While bailing you out is morally the same as bailing out the airline industry, there's a big difference in magnitude. A $20B student loan bailout would reduce the $1.6T owed by about 1%, or a few hundred dollars per borrower. $10,000 handouts to the 45 million people with student loans would cost nearly half a trillion dollars--well into we-can't-afford-it territory.

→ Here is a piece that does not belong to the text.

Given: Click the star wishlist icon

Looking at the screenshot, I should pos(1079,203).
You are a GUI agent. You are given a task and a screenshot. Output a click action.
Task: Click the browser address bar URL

BTW, the auto and bank bailouts weren't gifts. The auto industry has repaid most of the bailout money they were given; likewise most (but not all) of the bailout money to banks under the Emergency Economic Stabilization Act.
I'm absolutely saying that. I’d prefer the term “fair,” but yeah. The bigger questions are probably this: “Is it ‘right’ to bailout the airline industry after giving then trillion dollar tax breaks that they spent on stock buy backs? Is it ‘right’ to bailout students who are struggling with student loans that can’t be discharged in bankruptcy while big business is allowed this opportunity?” What's right? What’s fair? And at what point does looking out for yourself, or you business, move from right/fair to wrong/greedy?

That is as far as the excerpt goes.